**OBIETTIVO DICHIARATO 1**
Nel testo sulla gestione del rischio, a quale figura viene paragonato l'analista?
**OBIETTIVO DICHIARATO 2**
Riprendi il testo sulla gestione del rischio e continualo dopo l'ultima frase riportata.

**ESTRATTO DELLA FONTE**
+++++

Alcuni prestigiosi report evidenziano un raffreddamento dell’interesse da parte del top management nella gestione del rischio e nella sua utilità. Verrebbe da chiedersi se, talvolta, l’analisi del rischio non venga fatta solo per mere esigenze di compliance.
Secondo Aon, società di analisi, solo una minoranza di aziende top coinvolge le funzioni di rischio nelle decisioni aziendali chiave e meno della metà di quest’ultime chiama in causa formalmente le proprie funzioni di rischio nelle decisioni strategiche importanti.
Se dunque persino le grandi realtà perdono interesse verso il risk management, figuriamoci le piccole, da sempre più intrinsecamente concentrate sull’operatività ordinaria e con significativi vincoli di risorse.
La cultura del rischio ne è messa a dura prova forse anche per scelte fatte in passato.
La superficialità di alcune analisi del rischio
Gli elementi per rendere le nostre analisi del rischio pienamente efficaci e funzionali sono tutti alla nostra portata, ma spesso pecchiamo nel loro pieno utilizzo. Queste parole potrebbero suonare tranchant e provocatorie, chiaramente taluni analisti così come alcuni settori specifici sono più abili e costanti nell’applicazioni di questi elementi, ma, temo, siano minoritari. Purtroppo, credo siano una sparuta legione di esempi positivi, detentori di un incredibile vantaggio competitivo, che io vorrei disvelare.
I problemi delle analisi del rischio, in cui mi capita d’imbattermi, o l’assenza d’interesse su certi temi, mi portano sempre più a pensare che le analisi del rischio spesso non funzionino e abbiano in sé numerosi problemi. A questa preoccupazione abbiamo già dedicato un articolo. Come un perfetto carpentiere, l’analista, per svolgere una perfetta analisi dei rischi, necessita di strumenti di lavoro e di materiali di alta qualità.
Gli strumenti li abbiamo da tempo oramai, abbiamo le conoscenze, abbiamo gli strumenti, abbiamo fior fiori di framework ma…
Breve e incompleta storia dell’analisi del rischio
L’uomo da sempre si occupa di gestione del rischio. All’inizio era mitigazione guidata dal mero istinto o dall’esperienza pregressa. Costruivamo mura per proteggerci dall’assalto dei nemici o scavavamo canali per evitare le periodiche alluvioni.

+++++

**MATERIALE FORNITO**
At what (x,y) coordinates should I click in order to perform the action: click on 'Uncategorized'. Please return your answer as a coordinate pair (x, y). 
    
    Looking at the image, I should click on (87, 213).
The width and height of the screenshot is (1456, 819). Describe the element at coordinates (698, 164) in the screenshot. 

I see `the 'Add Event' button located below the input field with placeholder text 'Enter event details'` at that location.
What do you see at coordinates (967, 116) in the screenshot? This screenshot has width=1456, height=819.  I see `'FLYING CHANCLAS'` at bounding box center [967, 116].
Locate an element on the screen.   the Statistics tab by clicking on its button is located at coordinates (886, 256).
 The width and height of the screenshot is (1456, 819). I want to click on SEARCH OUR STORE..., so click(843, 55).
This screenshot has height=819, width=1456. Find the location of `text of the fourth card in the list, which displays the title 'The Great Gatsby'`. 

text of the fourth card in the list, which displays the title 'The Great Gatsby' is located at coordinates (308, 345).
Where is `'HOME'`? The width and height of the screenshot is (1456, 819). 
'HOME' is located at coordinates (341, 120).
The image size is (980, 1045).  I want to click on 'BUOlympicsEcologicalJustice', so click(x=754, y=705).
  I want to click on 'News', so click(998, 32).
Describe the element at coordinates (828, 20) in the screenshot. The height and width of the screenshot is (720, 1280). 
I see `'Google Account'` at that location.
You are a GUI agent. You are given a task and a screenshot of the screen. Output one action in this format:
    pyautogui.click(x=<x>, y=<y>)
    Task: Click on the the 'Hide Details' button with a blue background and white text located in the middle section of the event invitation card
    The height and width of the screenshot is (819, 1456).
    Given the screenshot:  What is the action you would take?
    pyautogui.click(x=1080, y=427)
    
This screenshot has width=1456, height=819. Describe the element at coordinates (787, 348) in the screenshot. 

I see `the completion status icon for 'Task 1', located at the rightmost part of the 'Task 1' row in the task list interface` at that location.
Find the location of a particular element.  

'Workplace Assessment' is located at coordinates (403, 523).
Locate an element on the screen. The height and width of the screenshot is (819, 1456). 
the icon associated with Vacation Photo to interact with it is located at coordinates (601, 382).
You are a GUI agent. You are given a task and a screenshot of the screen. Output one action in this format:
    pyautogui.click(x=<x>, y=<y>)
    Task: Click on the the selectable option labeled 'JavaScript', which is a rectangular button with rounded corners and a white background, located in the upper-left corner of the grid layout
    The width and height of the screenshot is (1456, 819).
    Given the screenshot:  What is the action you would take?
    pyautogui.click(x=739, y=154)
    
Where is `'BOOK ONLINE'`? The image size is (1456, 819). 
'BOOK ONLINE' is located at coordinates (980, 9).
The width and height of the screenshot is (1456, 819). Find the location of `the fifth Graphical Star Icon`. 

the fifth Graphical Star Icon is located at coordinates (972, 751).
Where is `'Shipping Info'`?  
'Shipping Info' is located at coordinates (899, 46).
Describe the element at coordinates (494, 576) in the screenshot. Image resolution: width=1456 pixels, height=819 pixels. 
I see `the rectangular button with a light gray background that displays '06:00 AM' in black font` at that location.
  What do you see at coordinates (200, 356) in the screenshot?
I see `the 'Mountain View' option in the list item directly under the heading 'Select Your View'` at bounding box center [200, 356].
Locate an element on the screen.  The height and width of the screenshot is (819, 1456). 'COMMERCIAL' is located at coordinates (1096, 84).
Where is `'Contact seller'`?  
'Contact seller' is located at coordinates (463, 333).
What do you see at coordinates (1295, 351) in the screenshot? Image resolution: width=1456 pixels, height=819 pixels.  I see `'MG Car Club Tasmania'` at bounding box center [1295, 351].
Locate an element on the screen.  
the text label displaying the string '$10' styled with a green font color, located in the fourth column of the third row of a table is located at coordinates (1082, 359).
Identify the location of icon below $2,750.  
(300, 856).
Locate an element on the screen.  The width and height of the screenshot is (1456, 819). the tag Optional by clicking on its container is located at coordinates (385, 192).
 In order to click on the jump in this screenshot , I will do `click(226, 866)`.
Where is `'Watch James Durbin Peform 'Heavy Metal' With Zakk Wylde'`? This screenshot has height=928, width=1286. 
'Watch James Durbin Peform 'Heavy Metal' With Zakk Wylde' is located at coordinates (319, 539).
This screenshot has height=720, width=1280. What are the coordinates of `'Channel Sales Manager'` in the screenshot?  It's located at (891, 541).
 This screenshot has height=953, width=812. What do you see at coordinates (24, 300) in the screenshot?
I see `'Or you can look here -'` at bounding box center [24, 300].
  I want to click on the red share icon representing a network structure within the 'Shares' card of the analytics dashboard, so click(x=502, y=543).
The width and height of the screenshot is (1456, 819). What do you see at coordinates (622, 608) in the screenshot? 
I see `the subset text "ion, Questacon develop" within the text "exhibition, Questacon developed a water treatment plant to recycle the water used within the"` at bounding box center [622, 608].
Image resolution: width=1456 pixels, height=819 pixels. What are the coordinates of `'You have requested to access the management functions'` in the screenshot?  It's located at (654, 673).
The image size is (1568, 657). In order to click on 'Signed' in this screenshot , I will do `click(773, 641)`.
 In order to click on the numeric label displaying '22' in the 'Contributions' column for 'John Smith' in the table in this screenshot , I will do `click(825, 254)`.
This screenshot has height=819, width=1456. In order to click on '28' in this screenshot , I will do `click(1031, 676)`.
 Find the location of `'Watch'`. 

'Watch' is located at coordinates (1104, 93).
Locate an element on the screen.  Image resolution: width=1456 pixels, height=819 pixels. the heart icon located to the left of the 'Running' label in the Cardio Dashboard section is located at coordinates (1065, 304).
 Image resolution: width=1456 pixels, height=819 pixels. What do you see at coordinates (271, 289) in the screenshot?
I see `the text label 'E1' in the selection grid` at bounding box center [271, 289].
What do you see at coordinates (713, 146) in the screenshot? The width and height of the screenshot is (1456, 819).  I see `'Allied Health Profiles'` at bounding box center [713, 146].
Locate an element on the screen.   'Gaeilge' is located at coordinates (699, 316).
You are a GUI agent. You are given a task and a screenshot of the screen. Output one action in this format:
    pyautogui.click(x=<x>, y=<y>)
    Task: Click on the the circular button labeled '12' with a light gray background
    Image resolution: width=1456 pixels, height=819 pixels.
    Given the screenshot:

+++++

**RISULTATO FINALE 1**
A un perfetto carpentiere.

**RISULTATO FINALE 2**
Solo in tempi moderni l’approccio è divenuto più sistematico e si è potuto iniziare a parlare di valutazione del rischio. Lo sviluppo della teoria della probabilità e della statistica nel diciassettesimo secolo ci ha permesso di quantificare il rischio in modo significativo. Tuttavia, purtroppo, questo rigoroso approccio matematico è stato adottato solo in settori specifici quali ad esempio quello assicurativo e finanziario, dove la professione dell’attuario si è prima sviluppata e poi consolidata attraverso requisiti di accreditamento, fino a divenire col tempo qualcosa di decisamente più strutturato e guadagnandosi il titolo di scienza attuariale.
Tuttavia, fino alla metà del XX secolo, l’idea che un’azienda manifatturiera, produttiva o della logistica, tanto per citarne alcune, utilizzasse un metodo assimilabile a quello degli attuari per valutare il rischio ad esempio del lancio di nuovi prodotti o per acquisizioni importanti non veniva preso seriamente in considerazione.
Dagli anni ’60 abbiamo oltre alla conoscenza anche gli strumenti. Se fino ad allora l’assenza di profonde e consolidate basi analitiche, matematiche e statistiche, potevano essere un’effettiva barriera a un’analisi del rischio efficace, l’avvento dei computer ci ha notevolmente semplificato la vita. I calcolatori elettronici e i fogli di calcolo, Excel o Google sheet solo per citare i più comuni e basici, veramente alla portata di tutti, ci hanno permesso di applicare concetti statistici complessi con una semplicità disarmante, permettendoci ad esempio di generare migliaia di scenari casuali e utilizzare tanto per citarne uno il Metodo Montecarlo, con pochissimi click sulla nostra tastiera.
Che sia Excel o uno dei tanti tool presenti sul mercato, gli strumenti, per applicare i rigorosi metodi matematici e probabilistici della scienza attuaria anche alla nostra organizzazione, sono alla nostra portata e sono spesso di default installati sui nostri device.
Pur avendo conoscenze e anche strumenti, verso la fine del XX secolo, si è preferito scegliere una via diversa. Si è presa una scorciatoia.
La scorciatoia qualitativa
Una nuova via è stata tracciata in materia di analisi del rischio, un percorso indipendente e lontano della gestione del rischio strettamente quantitativa, fino a quel momento praticata.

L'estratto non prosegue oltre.